San Pedro de Atacama is a dessert town in north-west Chile, it’s an easy 24 hour bus ride from Santiago, 12 hours from Salta, Argentina or you can start/end your multi-day trip to the Uyuni salt flats of Boliva here. The town is situated about 2400m above sea level and the area is one of the driest places on earth, its dry air and clear skies make it ideal for astronomy. Not to far from town, a bit higher on the plateau, is the Atacama Large Millimeter/submillimeter Array (ALMA), an international array project that has been operating since 2013. The town itself is small and walking is really the only way to get around. There are lots of things to see and do although some of the tours can be a bit pricy. An afternoon trip to Moon Valley is a must (picture above) and so to is the star tour with spaceobs.com.
Valle de la Muerte y Valle de Luna
I did the Moon Valley tour with CosmoAndino who were fantastic. Unfortunately unless you have a car or some other form of transport, organised tours are really the only way to see things around San Pedro de Atacama. The tour offered by CosmoAndino begins at Death Valley, so named not because of the lack of life or countless murders but simply because of a translation error when the area originally opened up to tourism, sometimes it is also referred to as Mars Valley. The rock formations and geology here are stunning, shaped over millions of years by the elements it is like another world. We explored the area by foot for sometime, the guide was very knowledgable and explained a lot about the geology and weather patterns of the area.
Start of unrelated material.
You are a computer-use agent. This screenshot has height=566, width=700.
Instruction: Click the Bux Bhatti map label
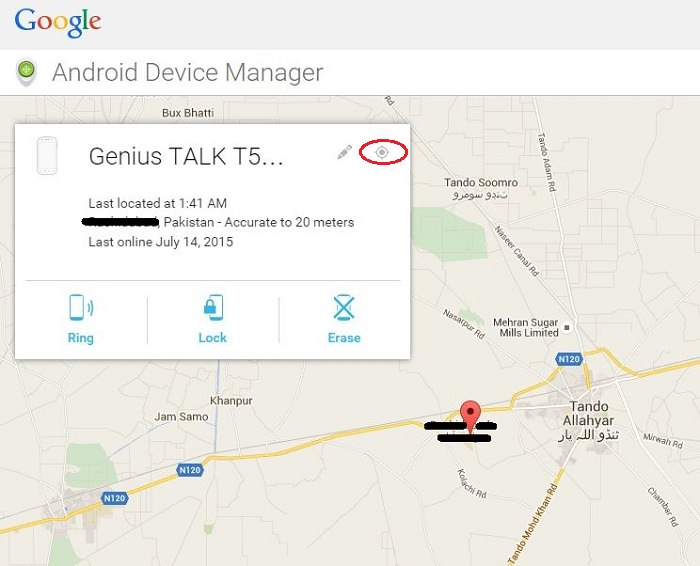(188, 113)
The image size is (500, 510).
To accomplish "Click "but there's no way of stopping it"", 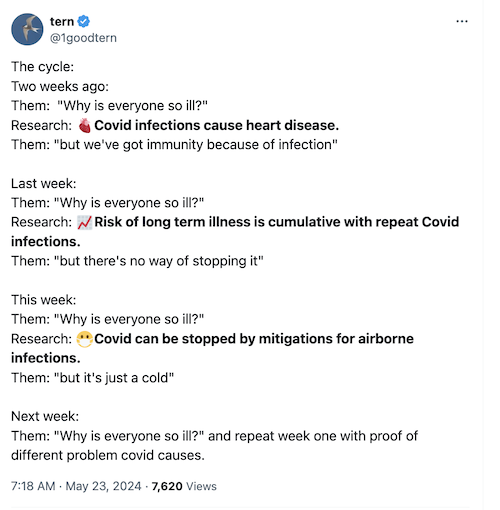I will pyautogui.click(x=159, y=261).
After circling the top of a ridge-line we then headed straight down a huge sand dune. The area here is also popular for sand boarding and at the bottom there were loads of tourist giving the dune a go.
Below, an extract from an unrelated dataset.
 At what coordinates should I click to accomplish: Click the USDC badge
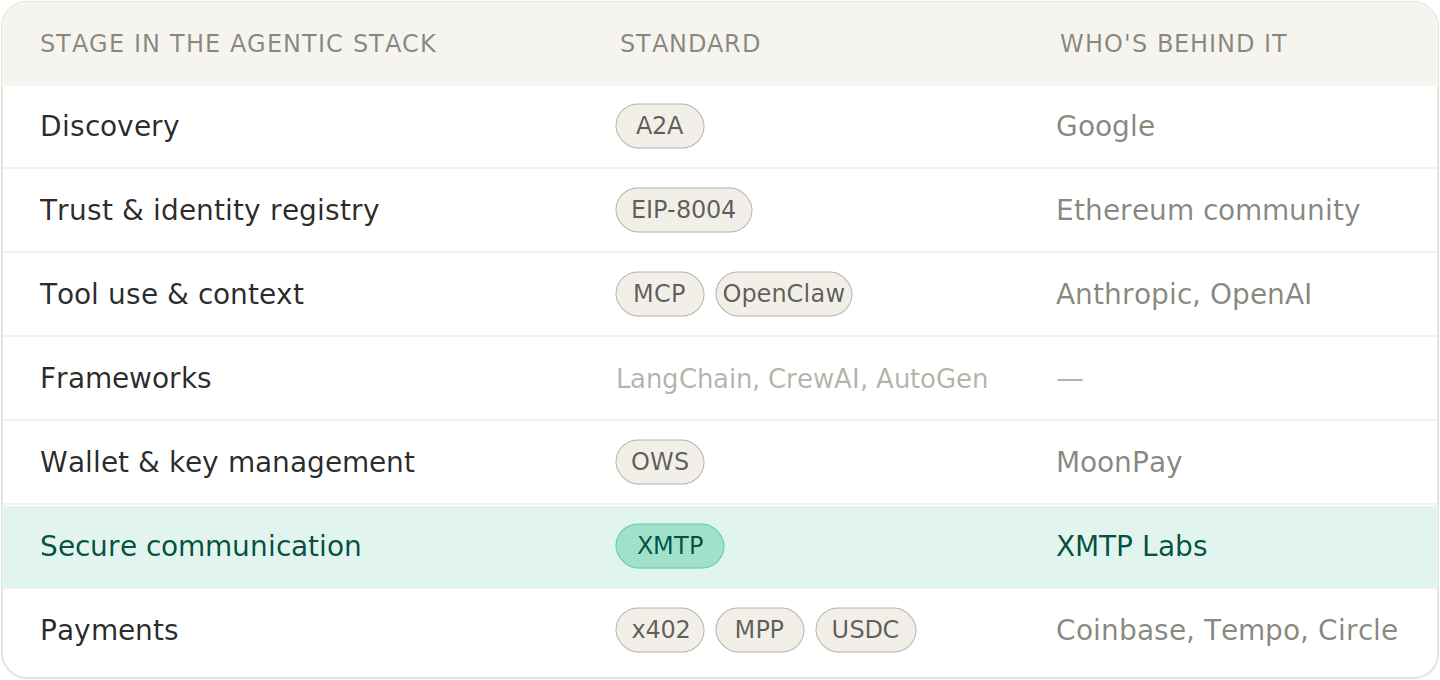click(865, 630)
From here it was a short minivan ride to Moon Valley where after an initial walking tour of many of the different geological formations and listening to the popping crystals exposed to the air we trekked up to an amazing view point for the sunset and the transformation of the valley from earth-like to alien. The changing light mixed with the salt littered ground gave the appearance that we were on a sic-fi movie set, it was amazing!
Tatio – The geysers
Heading out at 5am to catch the sunrise over the geothermal field was how I started my second day in San Pedro. It is an eerie place at dawn as the sun comes up with steaming, spouting geysers, bubbling hot mud and green, yellow and orange algae all around you. After breakfast on site which included hot chocolate, heated in thermal puddle (don’t get to excited, it was just cheap boxed chocolate milk), it was time for a relaxing swim and soak in a thermal pool. The way back through the Andes was a beautiful drive with breath-taking vistas, flamingos, llamas and finally a walk through a cactus-lined canyon. It was a nice trip but if you’re pressed for time and have seen geysers before this isn’t a must do and if you are heading to Boliva or even Salta you will see much of the same landscape on those trips.
My parents at a later date also did the full day Salar/Lagunas tour with CosmoAndino and said it was really worthwhile.
Whether you are into astronomy or not a visit to Alain Maury’s place on the outskirts of town is well worth it. He begins the tour with a naked-eye description/lesson/tour of the night sky which is really informative and he makes everything so clear and simple to understand. He also identifies constellations, stars and planets using a laser pointer and some history on them as well. After this its then onto his dozen or so telescopes that he has set up, each pointing to a different star, cluster, nebula, planet or other celestial body and you can take your time looking at all of them after he has given a description on each. Then finally it is into the warmth of his house for some tea, coffee or hot chocolate and general question and answer time with his wife. He and his wife are both professional astronomers, are very knowledgable and offer a great tour. There are other star tours in town that offer a very similar service but Alain’s is exceptional. Check out his website where you’ll find they have much more for amateur and professional astronomers than just this night tour.